Kefir for immunity & COVID protection
What is kefir?
Kefir is a probiotic drink, similar to a thin yoghurt. It is easily produced at home by milk fermentation with kefir grains; the starter culture is then used to produce kefir. Its nutritional composition can vary according to the milk composition, the microbiological composition of the grains used (now available commercially), the time and temperature of fermentation and storage conditions.
Kefir originated in the Caucasus region of Eastern Europe and the Tibetan mountains, where, in 2000 years BC, kefir grains were considered a source of family wealth and were traditionally passed from generation to generation. Nowadays, artisan strains are produced locally in many locations around the world including Asia, Africa, South America, and Western and Eastern Europe.
The name kefir originates from the Slavic Keif, meaning ‘well-being’ or ‘living well’, due to the overall sense of health and well-being generated in those who consume it (Farnworth 2005). Kefir differs from other fermented products because kefir grains consist of a vast variety of different species of live probiotic bacteria such as Lactobacillus kefiri, which is unique to kefir. The probiotic bacteria found in kefir, in addition to various yeasts, live in a symbiotic association (Lopitz-Otsoa et al 2006) and their diversity is believed to protect against various bacterial and viral infections (Slattery et al 2019).
Kefir – health benefits
As noted by Rosa et al (2017), regular consumption of kefir has been associated with a wide range of health benefits including improved digestion and tolerance to lactose, cholesterol lowering effects, control of blood glucose, blood pressure lowering effects, anti-inflammatory effects, antioxidant activity, anti-carcinogenic activity, anti-allergenic activity, etc.

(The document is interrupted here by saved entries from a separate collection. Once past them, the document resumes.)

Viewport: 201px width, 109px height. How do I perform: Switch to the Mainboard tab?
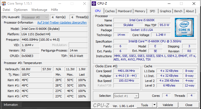coord(125,11)

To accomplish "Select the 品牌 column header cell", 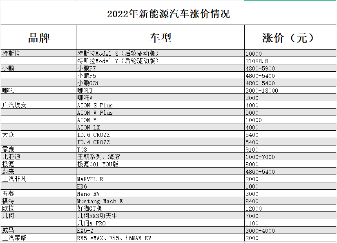I will point(39,38).
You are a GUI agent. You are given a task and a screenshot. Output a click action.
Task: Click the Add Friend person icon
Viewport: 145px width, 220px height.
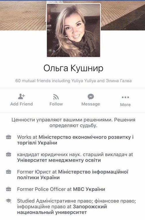coord(21,96)
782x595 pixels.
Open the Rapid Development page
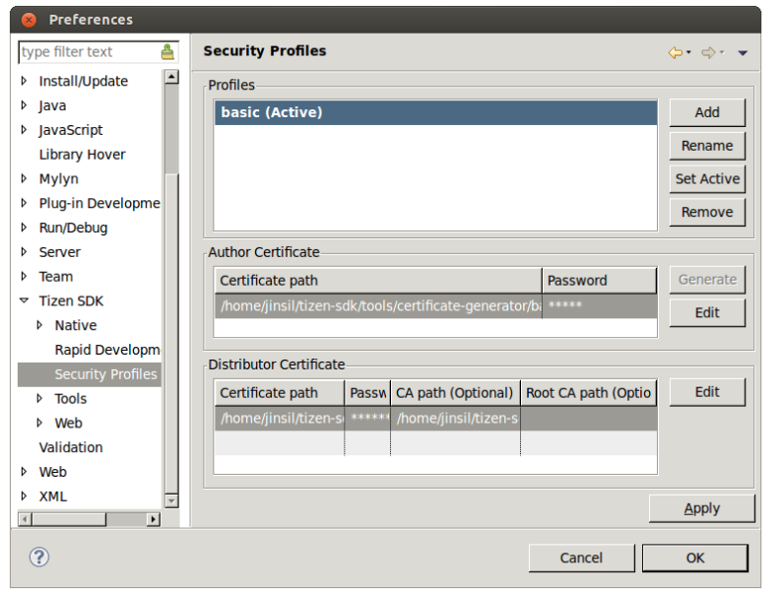[x=106, y=350]
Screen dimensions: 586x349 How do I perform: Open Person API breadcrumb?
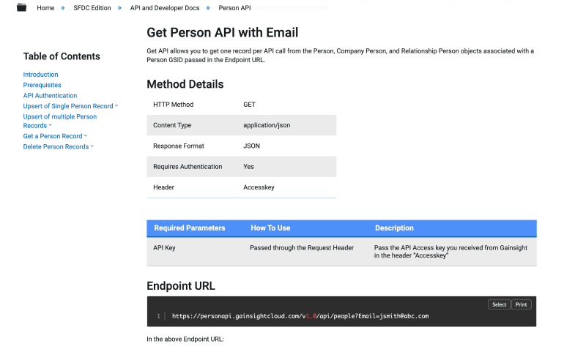point(234,8)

Kefir and COVID protection
As noted by Ye et al (2020), it is well established that COVID damages the body’s immune system through a “cytokine storm”, resulting in severe inflammation, due to an excessive immune response to external stimuli such as viruses. During the COVID-19 epidemic, the cytokine storm was closely related to the severe and rapid deterioration of some patients and high mortality rates.
As corona viruses are an extremely common cause of colds and other upper respiratory infections, the gut microbiome which influence systemic immune responses, as well as immune responses at distant mucosal sites such as lungs, can have a beneficial impact on virus clearance (Baud et al 2020). As noted by Hamida et al (2021), given that the cytokine storm appears to occur in many COVID patients, kefir and its by-products could be employed as protective agents against viral infections. Additionally, probiotic strains can modify the balance between proinflammatory and immunoregulatory chemicals (cytokines) that minimize immune response-mediated damage to the lungs.
With the emergence of the highly-contagious new strain of COVID, Omicron, it is particularly important that we boost and protect our immune system with a healthy diet and lifestyle. As kefir has been shown to suppress virus entry into host cells by binding with the virus (Hamida et al 2021), it could be used as an adjunctive therapy to orthodox treatments such as vaccination.
A small Turkish study by Adiloğlu et al (2013) demonstrated that the participants who consumed 200 mL kefir daily, for six weeks had a decreased inflammatory response and a more efficient immune response in the intestinal lumen, which can then have positive effect on systemic immunity (Martín-Peláez et al 2016).
Although there are now medical drugs that help to control COVID infections, for immunologic complications like the cytokine storm, anti-viral treatment alone is not enough and should be combined with appropriate anti-inflammatory treatment (Soy et al 2020). Hence, natural remedies such as kefir may help to potentiate their effects.